El resultado no será distinto, excepto que la agonía será más prolongada. El poder en los cincuenta y sesenta estaba muy concentrado, pero existía el límite de la estabilidad y la certidumbre y los gobernantes siempre sabían que cualquier violación en esa dimensión se traduciría en un severo costo económico. Los presidentes de aquella época no hacían y deshacían por medio de consultas amañadas o “patito,” sino que negociaban sus acciones y decisiones con los poderes reales, como en cualquier sociedad.
El poder estaba concentrado, pero no era arbitrario. Eso cambió en los setenta por la súbita aparición de recursos crecientes en manos del ejecutivo, producto, primero, de la disponibilidad de deuda externa y, más adelante, por la promesa de ingentes recursos que producirían los nuevos yacimientos petroleros. Esos dos factores, la deuda y el petróleo (que se sumarían en la segunda mitad de esa década), cambiaron a México porque aquellos presidentes se sintieron libres para ejercer el poder sin contrapeso y sin consecuencia. Pero la consecuencia fue una década de recesión y casi hiperinflación en los 80 y una enorme dificultad para recobrar la confianza de la ciudadanía y de los inversionistas y empresarios, sin quienes la economía (la mexicana y todas las demás) no funciona. El presidente López Obrador quiere recrear la parte de esa historia que le acomoda, pero se olvida y desdeña el costo que tuvo entonces y que la pandemia ha acelerado y hecho inexorable.
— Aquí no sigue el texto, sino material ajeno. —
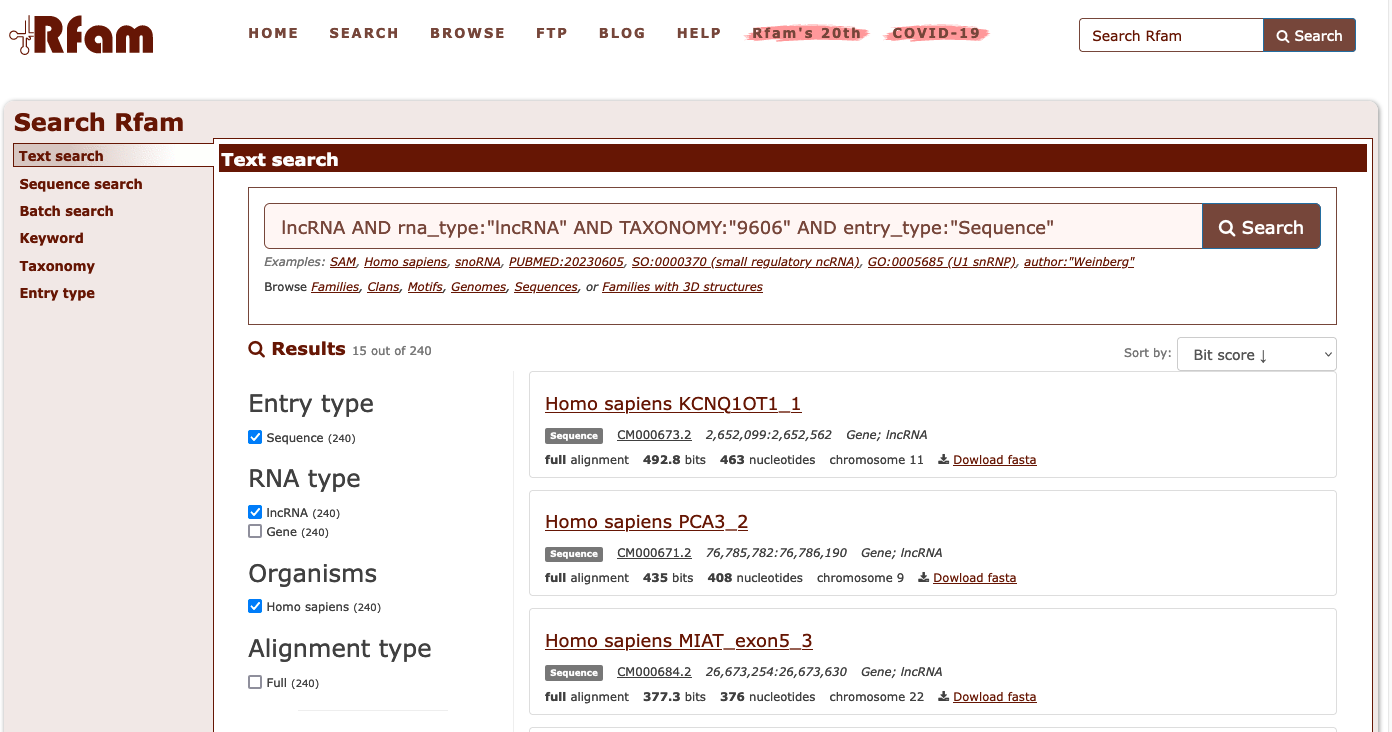Click the Sequence badge on PCA3_2 result
Image resolution: width=1392 pixels, height=732 pixels.
[574, 554]
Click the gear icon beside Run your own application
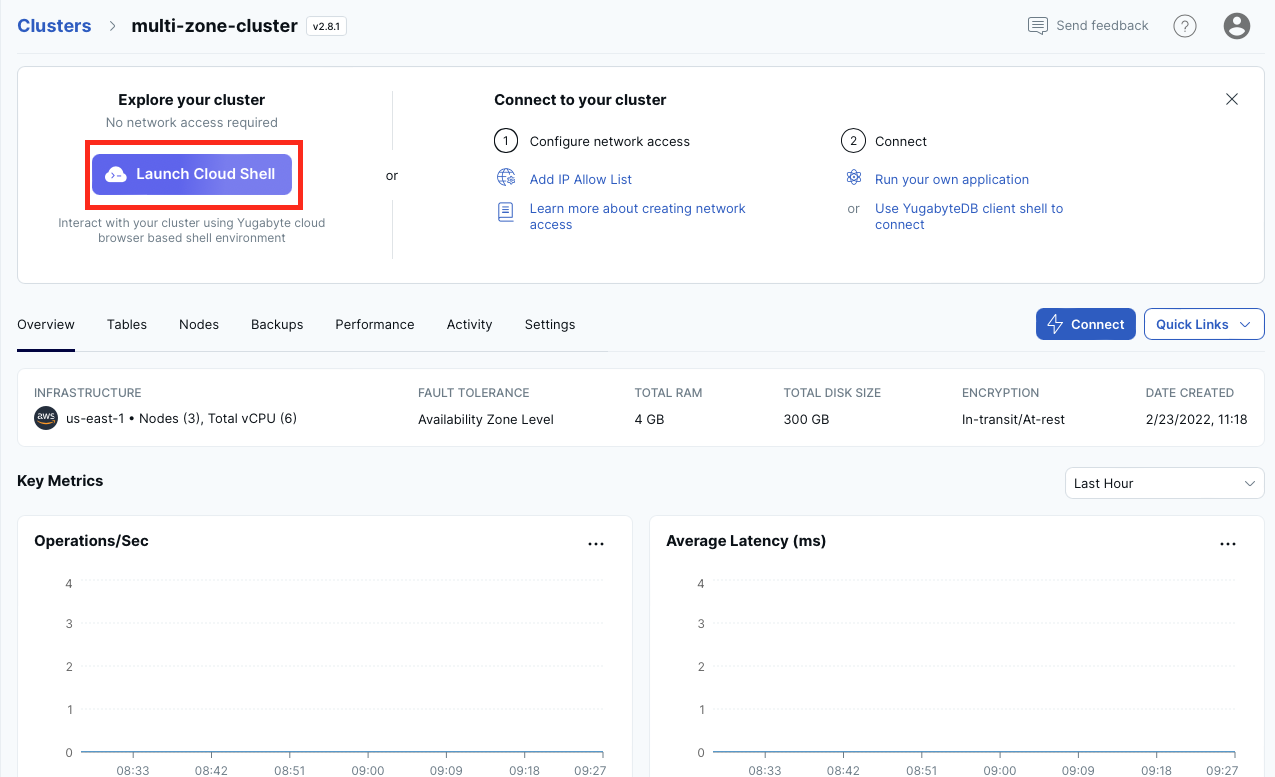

Esa ceguera le ha llevado a tomar decisiones que tienen lógica en su visión anquilosada del país y del mundo y a cerrarse ante los enormes retos que hoy se enfrentan. Derrumbar instituciones como el INAI, la CRE y otras similares es fácil, pero cada una de ellas es un paso más hacia la hecatombe económica y política porque estas se constituyeron no porque les gustaran a los presidentes anteriores, sino porque eran la única forma de conferirle certeza a la ciudadanía. Cada institución y proyecto que se destruye aliena a un sector de la economía o grupo de la sociedad, elevando la incertidumbre. México vive la paradoja de la certeza de la incertidumbre, ahí donde el progreso es imposible.
El país enfrenta retos formidables, esos que un gobierno debiera contemplar y anticipar para evitar sus males y superarlos exitosamente. Muchos retos, varios de ellos complejos especialmente para un gobierno guiado por tantos dogmas y prejuicios. El caso de la energía es paradigmático: lentamente, el mundo se va destetando del petróleo, mientras que aquí el gobierno espera magia de Pemex.
Las exportaciones son, con mucho, el mayor motor de la economía mexicana y nuestra principal exportación es automóviles y sus partes y componentes, una industria que con celeridad abandona la energía fósil. ¿Qué está anticipando el gobierno al respecto? ¿A qué empresas punteras en materia energética, eléctrica o automotriz está buscando atraer?
Mirando hacia el futuro, ¿qué calcula ocurrirá en materia comercial entre Estados Unidos y China y qué está preparando para que las empresas y sectores que tengan que salir de ahí vean a México con beneplácito? No menos importante, ¿cómo anticipa la relación con Biden y qué riesgos geopolíticos percibe en la diversificación que ha promovido hacia China, Rusia y Venezuela? En una palabra, ¿le importa el futuro o, de manera consciente o no, la única guía es Luis XIV?